It is Day 2 of NaBloPoMo, and my feelings of inertia and listlessness continue, but I am up writing this blog so that is good. I spent most of the day before this upstairs hibernating in my room, after my mom called me a lazy slob. So, yeah. I don't have a TV in my room (actually I do but it doesn't get any reception) and my computer was downstairs, so I was watching movies on my Kindle. I have Amazon Prime, and there are movies you can watch for free. (I have a free account which I signed up for while I was in college. College students who have an edu email address can get Amazon Prime for half price!
I decided to watch a movie called Sugar. It is an Indie movie about a 20-year-old woman named Sugar who is homeless. It sort of follows the lives of her and her friends who live on the streets, including the 13-year-old boy she has unofficially adopted.
I have posted before that I have been homeless, beginning when I was 17 and then on and off until I was about 24. It is strange, but I actually sometimes still get "homesick" for life on the streets... especially for the early years when it still sort of seemed like an adventure. When you are homeless, especially as a kid, there is a feeling of belonging. It is very hard to explain. Because there is also the feeling of not belonging, to society in general. You can be walking down the street and passing stores and restaurants and houses, and know they don't belong to you. They belong to all of the "regular" people. You know if you go into a store, you won't be welcome, even if you do have some money to buy something with. You know that people stare at you while pretending not to look. You know that a lot of them want you to not be there.

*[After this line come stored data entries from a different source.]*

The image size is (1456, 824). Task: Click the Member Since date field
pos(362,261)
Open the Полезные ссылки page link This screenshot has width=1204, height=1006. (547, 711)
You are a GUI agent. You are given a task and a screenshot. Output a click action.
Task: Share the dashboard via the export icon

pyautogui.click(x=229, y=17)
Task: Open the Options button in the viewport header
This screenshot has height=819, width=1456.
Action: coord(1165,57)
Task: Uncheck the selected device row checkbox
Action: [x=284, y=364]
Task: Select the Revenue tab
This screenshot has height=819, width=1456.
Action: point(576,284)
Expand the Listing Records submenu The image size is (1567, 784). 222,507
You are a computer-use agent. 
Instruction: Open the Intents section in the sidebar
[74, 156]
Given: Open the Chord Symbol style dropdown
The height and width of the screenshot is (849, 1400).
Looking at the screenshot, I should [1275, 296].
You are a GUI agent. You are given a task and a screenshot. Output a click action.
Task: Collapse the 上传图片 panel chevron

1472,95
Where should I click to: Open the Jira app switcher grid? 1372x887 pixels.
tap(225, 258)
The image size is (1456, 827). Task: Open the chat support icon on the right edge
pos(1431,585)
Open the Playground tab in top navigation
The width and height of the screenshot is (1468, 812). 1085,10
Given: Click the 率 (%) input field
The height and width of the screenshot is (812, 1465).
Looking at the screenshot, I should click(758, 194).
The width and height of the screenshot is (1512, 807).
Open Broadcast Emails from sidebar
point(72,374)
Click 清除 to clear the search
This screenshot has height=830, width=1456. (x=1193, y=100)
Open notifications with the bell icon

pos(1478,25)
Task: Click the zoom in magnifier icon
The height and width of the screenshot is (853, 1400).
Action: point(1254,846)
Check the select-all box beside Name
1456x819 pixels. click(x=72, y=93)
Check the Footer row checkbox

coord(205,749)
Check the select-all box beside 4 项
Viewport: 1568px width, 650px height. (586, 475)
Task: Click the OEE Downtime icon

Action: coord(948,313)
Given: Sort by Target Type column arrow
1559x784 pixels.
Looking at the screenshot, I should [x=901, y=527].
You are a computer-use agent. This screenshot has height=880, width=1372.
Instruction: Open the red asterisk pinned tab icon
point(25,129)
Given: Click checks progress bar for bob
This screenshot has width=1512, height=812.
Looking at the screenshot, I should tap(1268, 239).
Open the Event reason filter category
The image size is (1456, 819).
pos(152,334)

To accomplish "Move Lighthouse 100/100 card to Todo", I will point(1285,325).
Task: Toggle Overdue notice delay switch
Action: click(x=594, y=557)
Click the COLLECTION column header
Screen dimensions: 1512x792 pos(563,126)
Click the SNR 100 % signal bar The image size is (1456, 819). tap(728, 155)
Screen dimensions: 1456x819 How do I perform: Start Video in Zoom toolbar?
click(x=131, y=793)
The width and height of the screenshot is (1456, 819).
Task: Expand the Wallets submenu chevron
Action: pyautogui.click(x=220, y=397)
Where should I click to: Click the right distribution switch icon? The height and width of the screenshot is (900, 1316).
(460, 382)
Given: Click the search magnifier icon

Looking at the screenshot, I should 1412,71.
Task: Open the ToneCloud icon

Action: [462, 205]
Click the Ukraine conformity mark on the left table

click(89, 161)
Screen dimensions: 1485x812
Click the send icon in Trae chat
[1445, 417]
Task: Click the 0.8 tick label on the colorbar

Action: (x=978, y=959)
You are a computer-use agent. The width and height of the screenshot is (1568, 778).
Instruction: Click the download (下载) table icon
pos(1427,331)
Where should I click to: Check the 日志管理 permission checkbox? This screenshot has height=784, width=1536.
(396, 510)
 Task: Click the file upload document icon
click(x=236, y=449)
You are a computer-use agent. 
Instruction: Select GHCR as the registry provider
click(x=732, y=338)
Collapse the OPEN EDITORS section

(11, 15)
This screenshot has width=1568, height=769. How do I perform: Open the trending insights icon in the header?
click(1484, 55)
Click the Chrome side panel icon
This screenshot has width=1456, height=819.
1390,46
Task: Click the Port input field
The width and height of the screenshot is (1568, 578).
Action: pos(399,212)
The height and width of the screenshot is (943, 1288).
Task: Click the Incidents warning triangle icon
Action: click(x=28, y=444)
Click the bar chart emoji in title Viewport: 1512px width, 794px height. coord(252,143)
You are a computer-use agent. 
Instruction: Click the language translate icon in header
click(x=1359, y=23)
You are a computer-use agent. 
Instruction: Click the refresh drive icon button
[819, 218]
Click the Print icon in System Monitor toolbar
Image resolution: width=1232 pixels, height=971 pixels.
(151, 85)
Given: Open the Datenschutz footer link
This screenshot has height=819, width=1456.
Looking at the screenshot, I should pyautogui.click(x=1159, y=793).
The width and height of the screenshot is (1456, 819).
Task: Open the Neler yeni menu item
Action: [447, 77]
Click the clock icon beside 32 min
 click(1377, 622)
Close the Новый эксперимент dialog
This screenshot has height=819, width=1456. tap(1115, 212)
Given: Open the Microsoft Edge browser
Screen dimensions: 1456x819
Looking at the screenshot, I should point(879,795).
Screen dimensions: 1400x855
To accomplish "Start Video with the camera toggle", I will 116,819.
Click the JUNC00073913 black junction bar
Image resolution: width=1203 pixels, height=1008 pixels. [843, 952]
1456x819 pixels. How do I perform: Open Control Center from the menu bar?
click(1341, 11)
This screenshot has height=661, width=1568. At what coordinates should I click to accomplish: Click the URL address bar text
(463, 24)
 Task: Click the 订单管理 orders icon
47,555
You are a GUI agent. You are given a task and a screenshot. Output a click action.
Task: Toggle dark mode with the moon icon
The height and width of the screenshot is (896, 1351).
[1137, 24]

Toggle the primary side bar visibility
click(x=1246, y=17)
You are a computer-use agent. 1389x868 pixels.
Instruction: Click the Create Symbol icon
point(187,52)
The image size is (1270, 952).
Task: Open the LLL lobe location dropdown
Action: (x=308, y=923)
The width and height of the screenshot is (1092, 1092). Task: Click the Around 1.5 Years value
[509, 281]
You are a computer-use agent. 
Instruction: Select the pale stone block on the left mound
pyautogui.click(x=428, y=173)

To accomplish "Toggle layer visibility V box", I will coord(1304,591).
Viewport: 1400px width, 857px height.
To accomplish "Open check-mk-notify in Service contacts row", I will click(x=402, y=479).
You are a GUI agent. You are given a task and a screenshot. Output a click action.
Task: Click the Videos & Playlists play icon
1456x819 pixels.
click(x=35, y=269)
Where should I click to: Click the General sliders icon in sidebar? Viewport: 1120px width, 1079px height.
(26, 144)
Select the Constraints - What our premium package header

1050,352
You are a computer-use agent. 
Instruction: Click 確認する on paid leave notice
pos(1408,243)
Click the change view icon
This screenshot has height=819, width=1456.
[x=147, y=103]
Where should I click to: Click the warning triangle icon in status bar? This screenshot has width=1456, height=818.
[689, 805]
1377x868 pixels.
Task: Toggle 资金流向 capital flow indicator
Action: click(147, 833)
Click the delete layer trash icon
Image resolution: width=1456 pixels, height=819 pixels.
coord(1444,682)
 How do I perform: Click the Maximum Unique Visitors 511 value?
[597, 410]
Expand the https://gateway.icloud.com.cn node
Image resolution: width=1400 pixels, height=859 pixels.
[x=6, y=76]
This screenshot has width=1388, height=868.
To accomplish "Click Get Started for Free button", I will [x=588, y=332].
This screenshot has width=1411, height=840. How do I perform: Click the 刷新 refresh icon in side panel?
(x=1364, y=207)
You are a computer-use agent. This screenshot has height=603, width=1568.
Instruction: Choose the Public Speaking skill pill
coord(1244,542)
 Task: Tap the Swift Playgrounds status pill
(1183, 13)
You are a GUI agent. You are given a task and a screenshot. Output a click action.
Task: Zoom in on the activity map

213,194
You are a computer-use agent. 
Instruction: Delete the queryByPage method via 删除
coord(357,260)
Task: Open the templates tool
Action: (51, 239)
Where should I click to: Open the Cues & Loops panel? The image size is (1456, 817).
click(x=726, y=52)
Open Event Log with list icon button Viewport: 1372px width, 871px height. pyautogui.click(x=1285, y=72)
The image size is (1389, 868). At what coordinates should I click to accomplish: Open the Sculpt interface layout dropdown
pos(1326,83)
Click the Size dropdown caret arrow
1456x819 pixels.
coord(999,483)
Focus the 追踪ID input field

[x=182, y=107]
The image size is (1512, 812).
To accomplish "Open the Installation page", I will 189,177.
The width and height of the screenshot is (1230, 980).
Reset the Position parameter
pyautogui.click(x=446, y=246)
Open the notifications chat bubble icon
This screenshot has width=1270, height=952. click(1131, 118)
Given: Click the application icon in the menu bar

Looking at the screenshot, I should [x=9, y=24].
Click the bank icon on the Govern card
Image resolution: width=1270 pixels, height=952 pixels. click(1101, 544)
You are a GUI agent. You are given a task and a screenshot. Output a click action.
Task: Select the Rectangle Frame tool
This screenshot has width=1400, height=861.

But at the same time, it feels like the streets themselves belong to you. You hang out on the sidewalks and by the fountains and at the train station so much, that these places are your home. And the regular people who are walking past, they are kind of trespassing. They're on their way to the stores and restaurants and businesses where they belong, and they're completely aware that the streets are yours! It is like being a ghost.
Also, you usually know a lot of other homeless people in the area, and everywhere you go you see people you know. People form tight groups that are like families, and everyone knows each other's business. It is like being in a small town, inside of a big town. And most of the time, people are very accepting of each other. There are the usual problems of fights and stuff that happen whenever a bunch of people live very closely together. But it is still a community.
I have not felt that anywhere else except for when I was homeless. I miss it. The feeling, that is. Not the actual homeless part. Although sometimes it is kind of fun. It is a little like camping. Except you have no money and not much food, and the cops keep waking you up in the middle of the night to make you move.
Anyways... the movie "Sugar" was somehow haunting to me. It might be partly because a lot of the "actors" were actual homeless people, so that made it more realistic. And the ending... well I don't want to give it away, in case you want to watch it. But if you do watch it, you will understand what I am talking about.
I think you should watch the movie. And then tell me what you think about it! Here are some links to where you can watch it online, and if you have Comcast you might be able to watch it On Demand! It is also on Amazon here.
By the way, November is National Homeless Youth Awareness Month!